A BBDEV-based execution path for hardware-accelerated LDPC lands in OCUDU’s upper-PHY, with a first reference backend on Intel ACC100 and a HAL designed to extend cleanly to next-generation accelerators.

Modern vRAN systems are steadily transitioning toward heterogeneous compute architectures, where general-purpose CPUs are augmented with domain-specific accelerators to meet strict real-time PHY requirements.

Among all PHY functions, LDPC (Low-Density Parity-Check) channel coding stands out as one of the most compute-intensive and latency-sensitive operations - directly impacting both throughput and system efficiency.

To address this, OCUDU extends its upper-PHY pipeline with hardware-accelerated LDPC support using a BBDEV-based execution model, enabling seamless integration with external FEC accelerators such as Intel ACC100.
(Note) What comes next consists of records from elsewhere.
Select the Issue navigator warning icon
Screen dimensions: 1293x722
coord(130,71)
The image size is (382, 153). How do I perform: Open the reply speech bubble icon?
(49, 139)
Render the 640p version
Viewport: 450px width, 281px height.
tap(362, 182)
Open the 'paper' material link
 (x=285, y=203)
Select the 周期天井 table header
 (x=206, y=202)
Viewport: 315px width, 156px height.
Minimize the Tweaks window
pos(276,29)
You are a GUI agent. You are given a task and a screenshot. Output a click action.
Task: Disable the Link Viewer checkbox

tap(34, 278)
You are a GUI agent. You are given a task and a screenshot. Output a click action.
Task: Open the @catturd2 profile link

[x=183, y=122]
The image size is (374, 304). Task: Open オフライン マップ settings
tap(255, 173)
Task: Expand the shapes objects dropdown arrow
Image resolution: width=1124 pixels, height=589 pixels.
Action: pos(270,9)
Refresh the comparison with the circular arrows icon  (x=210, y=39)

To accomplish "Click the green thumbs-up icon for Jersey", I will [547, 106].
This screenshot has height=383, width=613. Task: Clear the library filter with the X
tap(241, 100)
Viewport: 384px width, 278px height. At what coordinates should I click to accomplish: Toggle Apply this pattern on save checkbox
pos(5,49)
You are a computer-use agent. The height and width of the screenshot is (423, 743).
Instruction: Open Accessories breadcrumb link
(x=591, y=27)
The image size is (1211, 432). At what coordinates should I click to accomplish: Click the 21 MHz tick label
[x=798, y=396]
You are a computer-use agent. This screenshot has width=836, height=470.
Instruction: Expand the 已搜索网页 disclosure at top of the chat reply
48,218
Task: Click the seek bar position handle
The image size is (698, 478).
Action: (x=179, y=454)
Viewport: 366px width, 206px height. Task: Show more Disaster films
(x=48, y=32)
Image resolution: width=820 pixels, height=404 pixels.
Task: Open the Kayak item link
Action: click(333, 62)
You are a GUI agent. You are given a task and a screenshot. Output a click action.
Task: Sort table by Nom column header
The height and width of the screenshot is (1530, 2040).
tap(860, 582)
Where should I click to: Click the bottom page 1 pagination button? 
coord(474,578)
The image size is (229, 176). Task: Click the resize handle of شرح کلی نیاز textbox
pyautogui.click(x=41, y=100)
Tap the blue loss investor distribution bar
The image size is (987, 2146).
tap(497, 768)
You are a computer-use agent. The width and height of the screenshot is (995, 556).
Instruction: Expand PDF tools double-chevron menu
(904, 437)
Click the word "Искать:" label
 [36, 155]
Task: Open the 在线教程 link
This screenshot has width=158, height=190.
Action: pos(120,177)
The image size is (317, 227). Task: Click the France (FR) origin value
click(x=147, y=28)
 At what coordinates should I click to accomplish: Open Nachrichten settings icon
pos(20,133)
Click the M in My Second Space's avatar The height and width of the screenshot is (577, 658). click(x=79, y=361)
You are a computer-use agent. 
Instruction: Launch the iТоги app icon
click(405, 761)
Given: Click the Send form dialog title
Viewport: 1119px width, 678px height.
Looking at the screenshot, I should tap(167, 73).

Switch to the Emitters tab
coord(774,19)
ACC100 LDPC offload - full system architecture diagram

Architecture Overview

The integration builds on OCUDU Ecosystem Foundation modular upper-PHY design, with a strict separation between execution logic and backend implementation.

Core Design Principles

  • Hardware Abstraction Layer (HAL) Defines a uniform interface for LDPC encode/decode operations
  • Runtime Backend Selection Upper-PHY dynamically selects execution path (software vs hardware)
  • Unified Observability Layer Ensures identical metrics across all execution paths

Execution Pipeline

At runtime, LDPC operations follow a consistent and backend-agnostic pipeline:

  1. Request Generation Encode (PDSCH) and decode (PUSCH) operations originate in upper-PHY
  2. Descriptor Translation Requests are mapped into BBDEV-compatible descriptors
  3. Batching & Enqueue Operations are grouped and submitted to the accelerator
  4. Asynchronous Processing Accelerator processes LDPC code blocks independently
  5. Completion & Reintegration Results are dequeued, validated (CRC/iterations), and reintegrated into the PHY pipeline

This invariant execution model ensures no changes are required in higher layers, regardless of backend.

Implementation Highlights

LDPC Offload Path

  • Full support for LDPC encode and decode via BBDEV
  • Descriptor construction aligned with accelerator requirements
  • Support for iterative decoding and early termination

HARQ Integration

  • Utilizes on-chip HARQ memory for offloaded flows
  • Code-block indexed addressing eliminates host-side buffer overhead

Parallelism & Scaling

  • Multi-VF scaling distributes workload across accelerator instances
  • Round-robin dispatch avoids queue bottlenecks
  • Batched enqueue/dequeue reduces MMIO overhead and improves throughput

Runtime Flexibility

  • Backend selection via configuration (YAML-driven)
  • Single binary supports software and hardware LDPC paths

This enables true A/B benchmarking under identical runtime conditions.

Observability

A key design goal was metric symmetry:

Hardware and software paths emit identical counters:

  • ldpc_enc_*, ldpc_dec_*
  • Latency, throughput, iteration count, CRC status

No changes are required for:

  • Dashboards
  • Logging pipelines
  • Benchmarking frameworks

Measured Impact

Validation was conducted on a 100 MHz TDD cell, using a real UE over a 7.2-split RU architecture, with all parameters held constant except the LDPC backend.

Observed Improvements

  • Rate Match/Dematch: Fully offloaded
  • LDPC Decode Rate: ~2.9× improvement
  • Uplink Upper-PHY CPU Utilization: ~38% reduction (~1 core freed)
  • PDSCH Throughput: ~57% increase

PDSCH throughput, hardware vs software LDPC

PDSCH latency, hardware vs software LDPC

LDPC decode latency, hardware vs software

Headline improvements summary

Why This Matters

This implementation goes beyond raw acceleration - it introduces a portable and extensible execution framework.

Key advantages:

  • Decouples PHY logic from hardware specifics
  • Enables plug-and-play accelerator integration
  • Preserves software consistency and observability
  • Supports future backends, including custom silicon

Availability

Closing Thoughts

With BBDEV-based LDPC offload, OCUDU takes a significant step toward becoming a truly accelerator-aware vRAN stack - capable of scaling across evolving hardware ecosystems while maintaining architectural consistency.

As next-generation accelerators and custom silicon continue to emerge, this design lays a strong foundation for future-ready, high-performance Open RAN deployments.